Si bengal Mario Balotelli lagi-lagi tak bisa menahan letupan emosinya. Usai timnya, AC Milan keok 0-2 oleh AS Roma dini hari tadi, kritik tajam menghampiri dan segera dibalas cercaan yang tak kalah pedas dari Balo – sapaan santai Balotelli.

Balo yang gagal tampil impresif dan berkontribusi buat Milan di Olimpico, jadi sasaran kritik tiga komentator yang juga eks-pemain, Zvonimir Boban, Giancarlo Marocchi dan Christian Panucci. Ketiga komentator Sky Sport Italia itu tak segan menyebut Balo tak layak disematkan predikat pemain top.

Attacante eksentrik itu pun membalas sindiran ketiga pemerhati sepakbola itu saat tiba di press zone usai pertandingan,: “Anda tak paham apapun tentang sepakbola. Percayalah, Anda tak mengerti apa-apa,” ketus Balo, seperti dilansir Football-Italia, Sabtu (26/4/2014).
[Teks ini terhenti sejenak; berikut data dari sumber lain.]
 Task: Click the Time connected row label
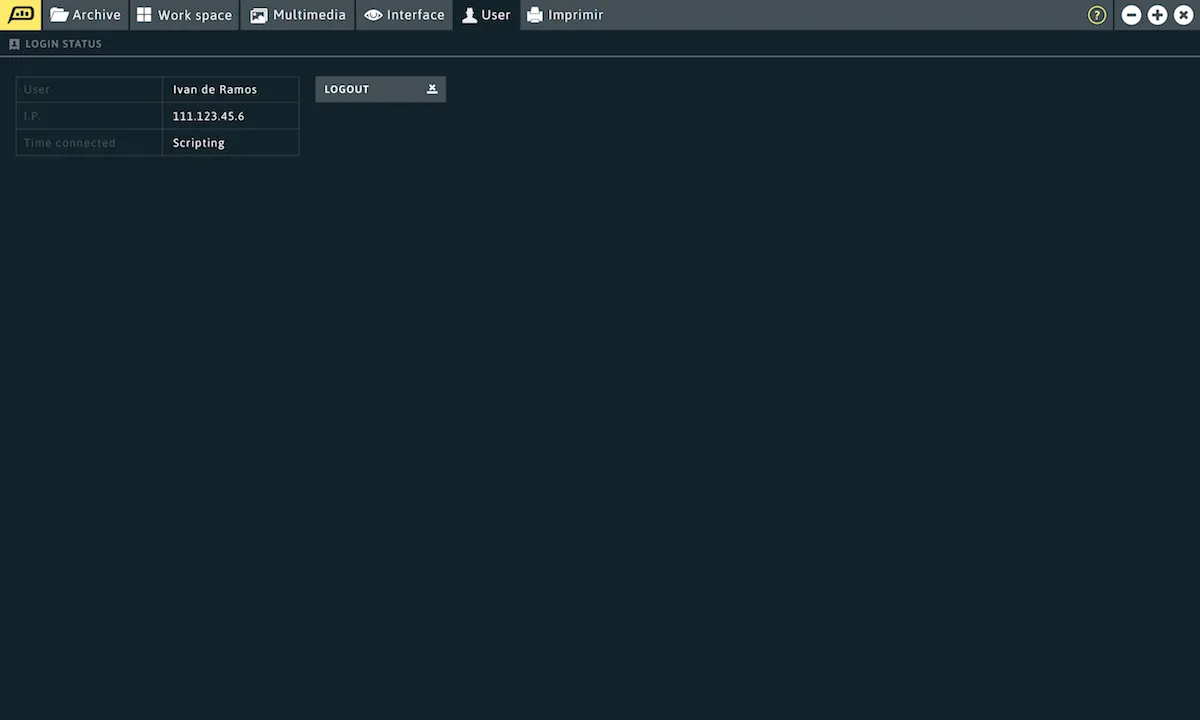click(69, 143)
“Anda selalu bicara tentang saya. Saat Milan menang, Mario dikatakan hebat. (Tapi) ketika Milan kalah, semuanya jadi kesalahan Mario. Saya tak butuh kritik Anda. Saya tak pernah bilang bahwa saya pemain top,” lanjutnya.
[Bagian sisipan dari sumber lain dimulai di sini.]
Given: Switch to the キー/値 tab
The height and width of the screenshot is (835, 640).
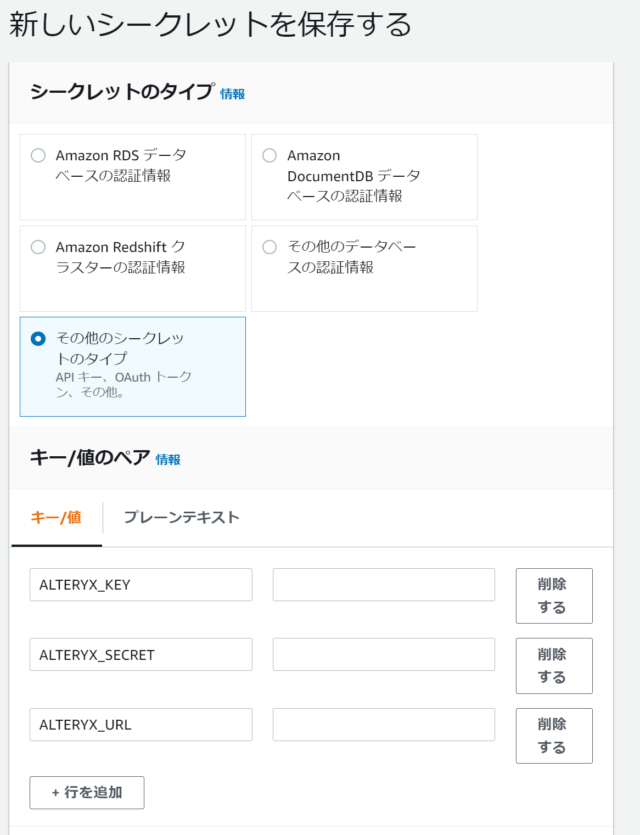Looking at the screenshot, I should pos(56,518).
“Tapi alasan saya bukan pemain top tidaklah sama dengan alasan yang Anda pikirkan. Anda hanya bisa bicara dan bicara, tapi ada gunanya mengatakan hal-hal itu. Percuma,” tambahnya kesal Balo.

Terkait performanya yang gagal menyajikan permainan apik tanpa sekalipun mencatatkan statistik tembakan ke gawang dan akhirnya ditarik keluar, Balo sedianya mengaku tak mengerti dengan keputusan allenatore Clarence Seedorf itu.

“Laga tadi berjalan normal. Tapi saya awalnya tak bisa mengerti pergantian saya, tapi sejak di studio mengatakan saya bukan pemain top, mungkin itu jadi alasannya. Semua orang kesal ketika mereka kalah. Tak ada yang senang jadi pihak yang kalah,” tuntasnya.